Re: [HACKERS] CIC and deadlocks

2007-04-11 Thread Pavan Deolasee

On 4/1/07, Tom Lane [EMAIL PROTECTED] wrote:



Good point.  I'm envisioning a procarray.c function along the
lines of
bool TransactionHasSnapshot(xid)
which returns true if the xid is currently listed in PGPROC
and has a nonzero xmin.  CIC's cleanup wait loop would check
this and ignore the xid if it returns false.  Your point means
that this function would have to take exclusive not shared lock
while scanning the procarray, which is kind of annoying, but
it seems not fatal since CIC isn't done all that frequently.



When I looked at the code, it occurred to me that possibly we are
OK with just taking shared lock on the procarray. That means that
some other transaction can concurrently set its serializable snapshot
while we are scanning the procarray. But that should not harm us:
if we see the snapshot set, we wait for the transaction. A transaction
which is setting its serializable snapshot NOW, can not see the
tuples that we did not index, isn't it ?

A patch based on the discussion is attached.

Thanks,
Pavan

--

EnterpriseDB http://www.enterprisedb.com


CIC_deadlock.patch
Description: Binary data

---(end of broadcast)---
TIP 4: Have you searched our list archives?

   http://archives.postgresql.org


Re: [HACKERS] CIC and deadlocks

2007-04-11 Thread Tom Lane
Pavan Deolasee [EMAIL PROTECTED] writes:
 When I looked at the code, it occurred to me that possibly we are
 OK with just taking shared lock on the procarray. That means that
 some other transaction can concurrently set its serializable snapshot
 while we are scanning the procarray. But that should not harm us:
 if we see the snapshot set, we wait for the transaction. A transaction
 which is setting its serializable snapshot NOW, can not see the
 tuples that we did not index, isn't it ?

[ itch... ]  The problem is with time-extended execution of
GetSnapshotData; what happens if the other guy lost the CPU for a good
long time while in the middle of GetSnapshotData?  He might set his
xmin based on info you saw as long gone.

You might be correct that it's safe, but the argument would have to
hinge on the OldestXmin process being unable to commit because of
someone holding shared ProcArrayLock; a point you are definitely not
making above.  (Study the comments in GetSnapshotData for awhile,
also those in xact.c's commit-related code.)

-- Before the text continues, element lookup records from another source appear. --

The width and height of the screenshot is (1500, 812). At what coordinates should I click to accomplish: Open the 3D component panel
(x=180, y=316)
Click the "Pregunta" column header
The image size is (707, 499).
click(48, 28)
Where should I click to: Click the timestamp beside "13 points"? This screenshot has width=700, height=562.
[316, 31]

I'm about to head to bed and am certainly in no condition to carry the
proof through.  Have at it ...

regards, tom lane

---(end of broadcast)---
TIP 4: Have you searched our list archives?

   http://archives.postgresql.org


Re: [HACKERS] CIC and deadlocks

2007-04-11 Thread Pavan Deolasee

On 4/11/07, Tom Lane [EMAIL PROTECTED] wrote:



[ itch... ]  The problem is with time-extended execution of
GetSnapshotData; what happens if the other guy lost the CPU for a good
long time while in the middle of GetSnapshotData?  He might set his
xmin based on info you saw as long gone.

You might be correct that it's safe, but the argument would have to
hinge on the OldestXmin process being unable to commit because of
someone holding shared ProcArrayLock; a point you are definitely not
making above.  (Study the comments in GetSnapshotData for awhile,
also those in xact.c's commit-related code.)

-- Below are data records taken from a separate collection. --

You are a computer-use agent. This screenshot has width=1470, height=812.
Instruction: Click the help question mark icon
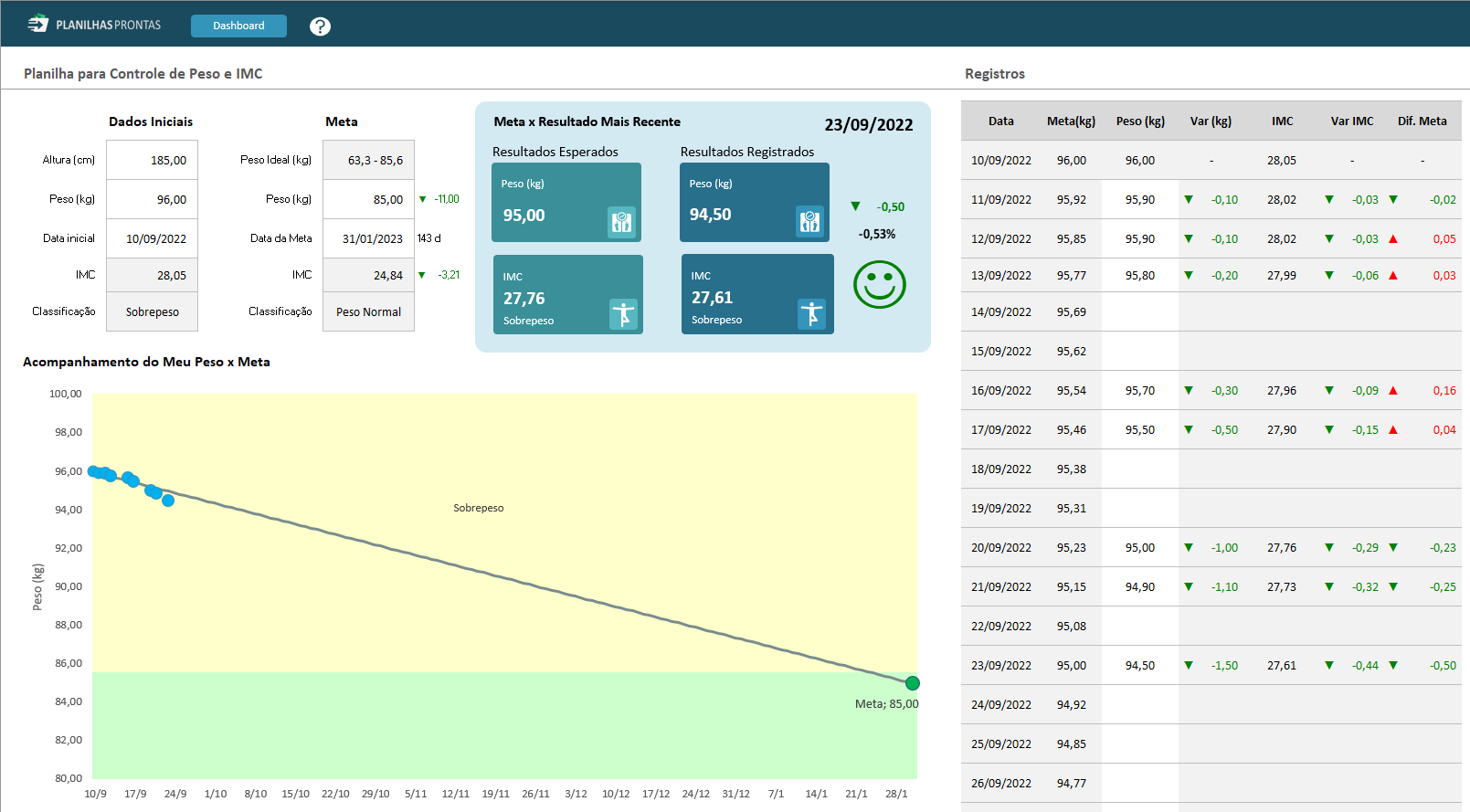[320, 26]
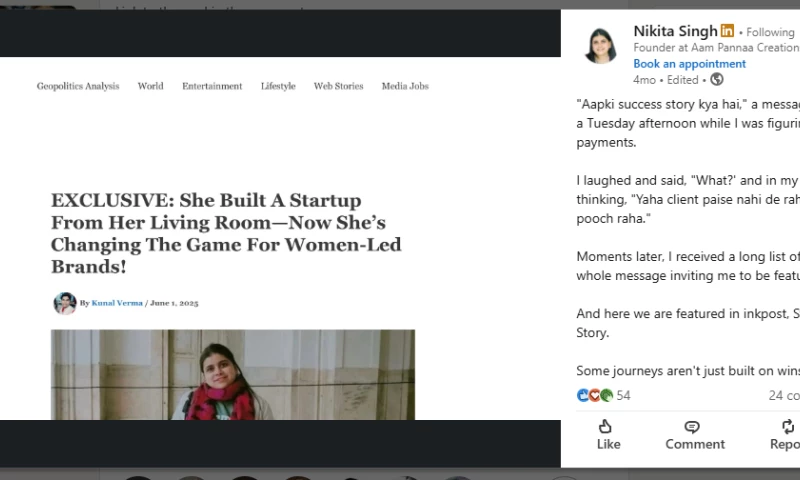Select World in the navigation menu
The width and height of the screenshot is (800, 480).
click(151, 86)
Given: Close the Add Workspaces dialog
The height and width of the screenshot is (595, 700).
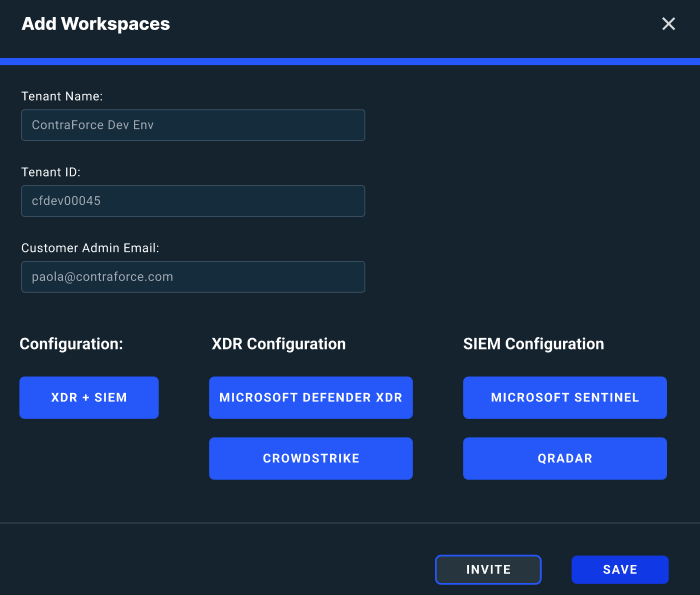Looking at the screenshot, I should point(669,24).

My argument was based on what you said above, but I obviously did not
state it well :)

Anyways, I think its better to be safe and we agree that its not such a
bad thing to take exclusive lock on procarray because CIC is not something
that happens very often. Attached is a revised patch which takes exclusive
lock on the procarray, rest remaining the same.

Thanks,
Pavan

--

EnterpriseDB http://www.enterprisedb.com


CIC_deadlock_v2.patch
Description: Binary data

---(end of broadcast)---
TIP 4: Have you searched our list archives?

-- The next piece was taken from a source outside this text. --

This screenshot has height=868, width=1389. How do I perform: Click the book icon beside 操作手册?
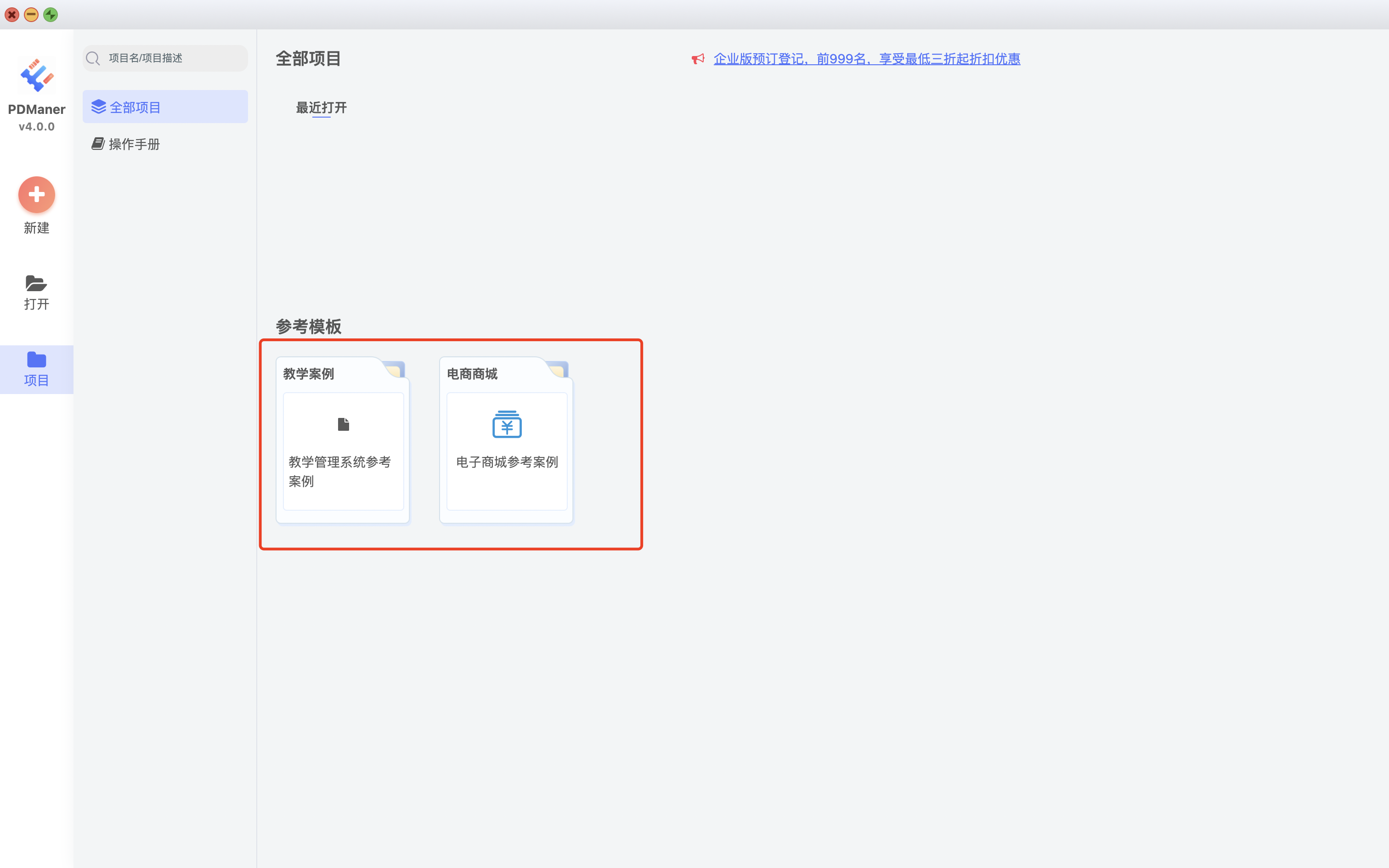click(x=98, y=143)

   http://archives.postgresql.org


Re: [HACKERS] CIC and deadlocks

2007-04-09 Thread Pavan Deolasee

Tom Lane wrote:
 Pavan Deolasee [EMAIL PROTECTED] writes:

 Good point.  I'm envisioning a procarray.c function along the
 lines of
 bool TransactionHasSnapshot(xid)
 which returns true if the xid is currently listed in PGPROC
 and has a nonzero xmin.  CIC's cleanup wait loop would check
 this and ignore the xid if it returns false.  Your point means
 that this function would have to take exclusive not shared lock
 while scanning the procarray, which is kind of annoying, but
 it seems not fatal since CIC isn't done all that frequently.


Tom,

If you haven't finished this yet, would you like me to work
on this ? If I do it, I would mostly follow the path you
suggested above, unless I run into something else.

Thanks,
Pavan

--


EnterpriseDBhttp://www.enterprisedb.com


---(end of broadcast)---
TIP 9: In versions below 8.0, the planner will ignore your desire to
  choose an index scan if your joining column's datatypes do not
  match


Re: [HACKERS] CIC and deadlocks

2007-04-09 Thread Tom Lane
Pavan Deolasee [EMAIL PROTECTED] writes:
 If you haven't finished this yet, would you like me to work
 on this ? If I do it, I would mostly follow the path you
 suggested above, unless I run into something else.

I'm not intending to work on it.

regards, tom lane

---(end of broadcast)---
TIP 4: Have you searched our list archives?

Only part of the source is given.